Amenità di guerra

C’è una nuova figura che si staglia all’orizzonte nel Belpaese alle prese con la guerra: i cacciatori di «putiniani». Ogni giorno chi in passato ha dialogato con Putin viene sottoposto ad un esame approfondito in politica o sui giornali per verificare se le sue ultime uscite sono abbastanza dure contro lo Zar. Si guarda al passato per processare il presente come se Putin fosse stato sempre il Male assoluto. Oppure si fa l’esegesi delle dichiarazioni di Salvini o dell’ultimo grillino per verificare se l’accusa di collaborazionismo con il nemico sta in piedi o no. Un atteggiamento che stride con la drammaticità di un momento in cui tutti dovrebbero esaltare l’unità di fronte alla guerra rispetto alle posizioni politiche di parte. Tanto più che mai come ora sull’Ucraina, al di là di qualche polemica di cortile, il Paese è unito, visto che il governo ha dalla sua non solo la maggioranza ma anche l’opposizione.

Si chiamano amenità. Come amenità sono le congetture che dividono il Paese tra guerrafondai e pacifisti sull’approccio al conflitto. Dicono i secondi: bisognerebbe negoziare, privilegiare la diplomazia, ricercare il compromesso magari con un maggior coinvolgimento dell’Onu. Più che ragionamenti, sono riflessi condizionati, rituali che vanno in scena ad ogni guerra e che possono contare su attori di destra, di sinistra o di centro. Il problema è che sono assunti teorici che spesso non hanno nulla a che vedere con la realtà. Si tira in ballo la strada della mediazione come se qualcuno non la volesse, dimenticando un dato: i negoziati tra le due parti vanno avanti dal 28 febbraio, cioè sono iniziati quattro giorni dopo lo scoppio del conflitto, e per ora non hanno sortito nulla. Come pure le telefonate dei leader europei al Cremlino, l’intervento del leader turco, di quello cinese e il viaggio del premier israeliano a Mosca. Non parliamo poi dell’Onu: in questa crisi ha dimostrato – come se ci fosse bisogno di ulteriori prove – di essere un ente inutile, in Italia ne abbiamo una collezione. Addirittura non si sa ancora neppure cosa voglia Putin, visto che Zelensky ha rinunciato alla Nato e la Crimea e il Donbass sono già in mano allo Zar. Per cui la contrapposizione tra guerrafondai e pacifisti è sul nulla, visto che per ora a Mosca il negoziato è solo una tattica di guerra. Appunto, un’amenità.

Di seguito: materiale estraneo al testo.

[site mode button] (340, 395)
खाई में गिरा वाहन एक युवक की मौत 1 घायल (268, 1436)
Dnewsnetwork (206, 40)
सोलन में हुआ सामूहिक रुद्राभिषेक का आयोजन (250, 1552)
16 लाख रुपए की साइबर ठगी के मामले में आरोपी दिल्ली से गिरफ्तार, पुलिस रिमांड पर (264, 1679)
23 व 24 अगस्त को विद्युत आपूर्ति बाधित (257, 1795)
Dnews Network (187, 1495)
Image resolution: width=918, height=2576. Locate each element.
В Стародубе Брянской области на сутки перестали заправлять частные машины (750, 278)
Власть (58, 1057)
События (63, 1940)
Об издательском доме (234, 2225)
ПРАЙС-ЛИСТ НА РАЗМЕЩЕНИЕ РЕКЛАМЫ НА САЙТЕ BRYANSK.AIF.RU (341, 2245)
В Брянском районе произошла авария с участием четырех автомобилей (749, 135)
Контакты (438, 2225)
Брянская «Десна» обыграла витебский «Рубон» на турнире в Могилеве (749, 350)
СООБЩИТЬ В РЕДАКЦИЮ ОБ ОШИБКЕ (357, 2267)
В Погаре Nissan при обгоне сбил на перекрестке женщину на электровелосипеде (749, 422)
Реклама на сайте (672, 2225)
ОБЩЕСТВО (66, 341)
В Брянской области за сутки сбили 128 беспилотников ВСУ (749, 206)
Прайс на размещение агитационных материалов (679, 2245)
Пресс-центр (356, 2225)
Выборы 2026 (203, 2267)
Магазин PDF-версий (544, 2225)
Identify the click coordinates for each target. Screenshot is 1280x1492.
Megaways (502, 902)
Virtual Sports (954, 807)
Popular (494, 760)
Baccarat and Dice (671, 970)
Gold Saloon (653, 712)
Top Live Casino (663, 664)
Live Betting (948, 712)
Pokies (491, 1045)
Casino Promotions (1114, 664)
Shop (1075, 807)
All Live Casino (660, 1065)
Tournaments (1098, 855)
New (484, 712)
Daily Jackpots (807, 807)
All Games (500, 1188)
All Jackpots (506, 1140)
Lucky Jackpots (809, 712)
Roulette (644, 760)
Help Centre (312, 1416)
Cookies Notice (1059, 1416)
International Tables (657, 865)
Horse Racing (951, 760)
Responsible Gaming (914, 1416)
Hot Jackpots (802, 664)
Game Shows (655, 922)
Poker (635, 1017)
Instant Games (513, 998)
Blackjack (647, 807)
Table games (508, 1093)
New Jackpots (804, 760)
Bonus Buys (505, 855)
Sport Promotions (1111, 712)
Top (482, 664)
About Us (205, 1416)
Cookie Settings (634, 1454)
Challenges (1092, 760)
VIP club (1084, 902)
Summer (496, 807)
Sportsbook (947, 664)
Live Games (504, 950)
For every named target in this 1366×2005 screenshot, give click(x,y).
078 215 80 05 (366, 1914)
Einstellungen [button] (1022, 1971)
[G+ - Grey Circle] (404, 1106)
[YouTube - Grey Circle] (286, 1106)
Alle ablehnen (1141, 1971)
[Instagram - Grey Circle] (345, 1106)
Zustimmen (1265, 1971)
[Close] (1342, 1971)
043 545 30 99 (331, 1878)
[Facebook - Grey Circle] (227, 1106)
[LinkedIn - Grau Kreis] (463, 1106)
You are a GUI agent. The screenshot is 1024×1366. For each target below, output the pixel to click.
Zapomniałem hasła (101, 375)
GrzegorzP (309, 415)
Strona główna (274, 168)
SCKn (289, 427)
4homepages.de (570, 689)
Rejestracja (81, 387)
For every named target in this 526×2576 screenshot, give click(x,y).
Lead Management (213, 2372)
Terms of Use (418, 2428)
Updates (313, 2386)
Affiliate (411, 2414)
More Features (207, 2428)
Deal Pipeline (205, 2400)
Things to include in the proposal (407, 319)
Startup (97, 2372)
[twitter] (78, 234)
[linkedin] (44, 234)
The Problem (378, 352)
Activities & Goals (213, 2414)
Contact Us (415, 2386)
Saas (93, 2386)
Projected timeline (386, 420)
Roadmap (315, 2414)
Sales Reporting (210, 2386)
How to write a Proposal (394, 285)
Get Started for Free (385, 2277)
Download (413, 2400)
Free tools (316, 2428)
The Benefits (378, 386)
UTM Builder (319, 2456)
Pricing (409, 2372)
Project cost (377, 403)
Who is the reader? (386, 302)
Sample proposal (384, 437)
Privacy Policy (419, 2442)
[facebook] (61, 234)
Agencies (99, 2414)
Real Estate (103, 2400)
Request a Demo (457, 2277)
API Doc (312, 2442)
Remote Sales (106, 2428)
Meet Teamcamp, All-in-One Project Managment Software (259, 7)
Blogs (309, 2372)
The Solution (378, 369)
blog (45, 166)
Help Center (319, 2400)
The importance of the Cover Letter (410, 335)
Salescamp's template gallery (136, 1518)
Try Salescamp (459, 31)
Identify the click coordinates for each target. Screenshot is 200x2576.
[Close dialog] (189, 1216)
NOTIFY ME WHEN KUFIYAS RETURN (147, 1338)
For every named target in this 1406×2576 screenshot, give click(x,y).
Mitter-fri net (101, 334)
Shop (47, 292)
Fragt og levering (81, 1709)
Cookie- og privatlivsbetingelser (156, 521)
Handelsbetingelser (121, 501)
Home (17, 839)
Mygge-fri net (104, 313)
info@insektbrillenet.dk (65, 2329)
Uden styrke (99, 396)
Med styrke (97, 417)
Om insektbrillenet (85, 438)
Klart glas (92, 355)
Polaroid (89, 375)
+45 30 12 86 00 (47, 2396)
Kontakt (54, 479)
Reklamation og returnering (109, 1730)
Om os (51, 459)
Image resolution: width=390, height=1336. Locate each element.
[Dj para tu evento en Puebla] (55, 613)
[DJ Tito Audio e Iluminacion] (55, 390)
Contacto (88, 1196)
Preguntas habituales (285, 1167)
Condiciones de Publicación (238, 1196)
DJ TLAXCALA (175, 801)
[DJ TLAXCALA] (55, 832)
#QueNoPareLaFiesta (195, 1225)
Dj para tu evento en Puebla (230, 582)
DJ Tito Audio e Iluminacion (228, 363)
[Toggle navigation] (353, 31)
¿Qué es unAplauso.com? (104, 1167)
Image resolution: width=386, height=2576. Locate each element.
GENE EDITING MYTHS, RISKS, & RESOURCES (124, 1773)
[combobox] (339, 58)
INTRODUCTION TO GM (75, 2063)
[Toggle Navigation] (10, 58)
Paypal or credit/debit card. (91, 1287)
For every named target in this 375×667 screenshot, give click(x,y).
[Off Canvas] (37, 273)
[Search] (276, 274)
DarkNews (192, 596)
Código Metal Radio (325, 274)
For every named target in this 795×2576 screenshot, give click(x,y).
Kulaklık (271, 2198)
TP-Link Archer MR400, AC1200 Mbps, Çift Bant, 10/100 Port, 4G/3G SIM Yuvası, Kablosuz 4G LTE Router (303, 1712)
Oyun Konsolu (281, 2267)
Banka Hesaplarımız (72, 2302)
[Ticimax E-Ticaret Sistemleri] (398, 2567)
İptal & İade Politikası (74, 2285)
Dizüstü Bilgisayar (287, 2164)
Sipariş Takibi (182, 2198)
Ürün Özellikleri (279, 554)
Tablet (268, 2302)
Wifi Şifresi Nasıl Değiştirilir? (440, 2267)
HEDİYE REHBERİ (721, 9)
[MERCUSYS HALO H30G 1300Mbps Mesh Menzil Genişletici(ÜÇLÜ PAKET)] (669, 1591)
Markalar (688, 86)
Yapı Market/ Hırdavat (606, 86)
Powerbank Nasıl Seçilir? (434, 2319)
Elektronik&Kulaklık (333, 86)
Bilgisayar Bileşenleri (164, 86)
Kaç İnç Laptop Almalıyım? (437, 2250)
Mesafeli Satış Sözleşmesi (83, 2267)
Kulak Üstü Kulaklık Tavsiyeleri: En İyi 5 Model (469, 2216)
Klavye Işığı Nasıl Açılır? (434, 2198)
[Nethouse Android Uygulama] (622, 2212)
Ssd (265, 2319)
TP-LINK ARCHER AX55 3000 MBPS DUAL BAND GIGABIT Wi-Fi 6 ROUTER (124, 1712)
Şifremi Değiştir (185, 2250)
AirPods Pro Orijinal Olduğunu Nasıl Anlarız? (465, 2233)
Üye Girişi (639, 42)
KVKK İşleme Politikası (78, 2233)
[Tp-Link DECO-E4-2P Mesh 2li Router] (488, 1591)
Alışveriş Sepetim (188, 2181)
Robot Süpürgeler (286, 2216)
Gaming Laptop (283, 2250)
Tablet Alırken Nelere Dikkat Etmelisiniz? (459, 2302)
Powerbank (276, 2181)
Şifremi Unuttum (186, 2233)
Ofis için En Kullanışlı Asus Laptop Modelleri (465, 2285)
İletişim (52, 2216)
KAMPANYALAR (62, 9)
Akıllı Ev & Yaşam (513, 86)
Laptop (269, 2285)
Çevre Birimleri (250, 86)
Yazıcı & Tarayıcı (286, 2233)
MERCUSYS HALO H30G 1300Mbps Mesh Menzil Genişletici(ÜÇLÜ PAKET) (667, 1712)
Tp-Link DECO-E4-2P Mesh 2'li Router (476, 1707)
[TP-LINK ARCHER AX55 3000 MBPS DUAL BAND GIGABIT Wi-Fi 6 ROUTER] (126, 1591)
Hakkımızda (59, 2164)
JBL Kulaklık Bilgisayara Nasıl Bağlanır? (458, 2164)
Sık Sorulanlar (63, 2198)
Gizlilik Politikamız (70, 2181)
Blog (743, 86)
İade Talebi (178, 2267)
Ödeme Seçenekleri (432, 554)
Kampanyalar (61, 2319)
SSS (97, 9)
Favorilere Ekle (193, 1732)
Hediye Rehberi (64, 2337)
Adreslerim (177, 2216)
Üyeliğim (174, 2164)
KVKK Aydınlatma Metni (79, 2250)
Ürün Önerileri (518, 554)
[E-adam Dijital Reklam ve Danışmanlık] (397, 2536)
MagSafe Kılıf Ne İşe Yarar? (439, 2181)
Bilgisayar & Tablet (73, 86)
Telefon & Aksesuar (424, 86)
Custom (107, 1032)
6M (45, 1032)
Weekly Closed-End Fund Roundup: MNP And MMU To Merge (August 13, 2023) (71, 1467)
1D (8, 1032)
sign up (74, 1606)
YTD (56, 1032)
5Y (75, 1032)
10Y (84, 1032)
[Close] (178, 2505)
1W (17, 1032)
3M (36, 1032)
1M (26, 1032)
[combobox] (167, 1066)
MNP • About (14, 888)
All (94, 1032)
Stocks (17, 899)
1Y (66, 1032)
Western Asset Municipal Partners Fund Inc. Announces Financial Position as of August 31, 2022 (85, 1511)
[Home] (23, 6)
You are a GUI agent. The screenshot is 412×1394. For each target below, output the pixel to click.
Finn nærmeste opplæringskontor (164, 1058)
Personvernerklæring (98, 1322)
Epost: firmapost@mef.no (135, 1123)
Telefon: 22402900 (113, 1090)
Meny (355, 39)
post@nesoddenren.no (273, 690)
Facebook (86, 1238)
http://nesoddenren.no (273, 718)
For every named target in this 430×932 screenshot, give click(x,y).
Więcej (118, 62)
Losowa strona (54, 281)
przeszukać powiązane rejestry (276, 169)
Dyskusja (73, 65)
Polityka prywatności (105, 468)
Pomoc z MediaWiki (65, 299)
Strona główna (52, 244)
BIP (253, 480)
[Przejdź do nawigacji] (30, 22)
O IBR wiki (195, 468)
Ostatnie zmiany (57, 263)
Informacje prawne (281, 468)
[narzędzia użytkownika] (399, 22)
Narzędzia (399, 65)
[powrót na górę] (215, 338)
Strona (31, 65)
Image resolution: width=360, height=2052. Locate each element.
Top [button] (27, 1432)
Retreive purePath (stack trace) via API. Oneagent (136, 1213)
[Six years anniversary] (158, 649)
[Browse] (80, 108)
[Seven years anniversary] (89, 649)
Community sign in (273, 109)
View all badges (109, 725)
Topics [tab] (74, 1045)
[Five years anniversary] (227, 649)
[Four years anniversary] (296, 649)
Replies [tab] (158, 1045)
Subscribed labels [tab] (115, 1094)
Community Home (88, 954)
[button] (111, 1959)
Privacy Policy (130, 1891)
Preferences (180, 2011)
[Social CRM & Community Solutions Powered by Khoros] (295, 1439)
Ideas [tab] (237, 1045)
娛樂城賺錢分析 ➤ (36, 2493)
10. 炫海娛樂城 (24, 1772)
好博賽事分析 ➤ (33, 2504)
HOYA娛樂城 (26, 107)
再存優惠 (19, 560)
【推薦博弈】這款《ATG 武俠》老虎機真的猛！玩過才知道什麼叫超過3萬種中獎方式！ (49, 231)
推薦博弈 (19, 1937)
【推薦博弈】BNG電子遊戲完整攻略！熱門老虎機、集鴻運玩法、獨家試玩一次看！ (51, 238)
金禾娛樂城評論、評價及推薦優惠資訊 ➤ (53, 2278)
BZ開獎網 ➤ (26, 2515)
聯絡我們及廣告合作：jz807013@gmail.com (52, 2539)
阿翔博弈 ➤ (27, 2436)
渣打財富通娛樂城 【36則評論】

Ma l’inganno più ameno, per scomodare il Leopardi delle Ricordanze, è il dilemma sulla fornitura di armi all’Ucraina. Ora, si può questionare quanto si vuole, ma delle due l’una: o la sostieni fornendo a Kiev anche gli strumenti per difendersi; o le consigli di arrendersi. Dire che l’Ucraina è vittima di un’aggressione criminale, che va difesa la democrazia senza fornirle le risorse che chiede per resistere, è un deprecabile esercizio di ipocrisia. Tanto più che dopo un mese e non so quante vittime, qualcuno dovrebbe avere la faccia di bronzo di suggerire la resa non a Zelensky, ma alla nazione intera. Perché, per chi non lo avesse ancora compreso, questa è una guerra di popolo, altrimenti Kiev, Odessa, la stessa Mariupol già sarebbero capitolate. Quindi pure la diatriba sulle armi è un’amenità. Amenità, con tutto il rispetto, che servono a riempirsi la bocca nei talk show ma che non hanno nulla a che vedere con la tragedia di una guerra.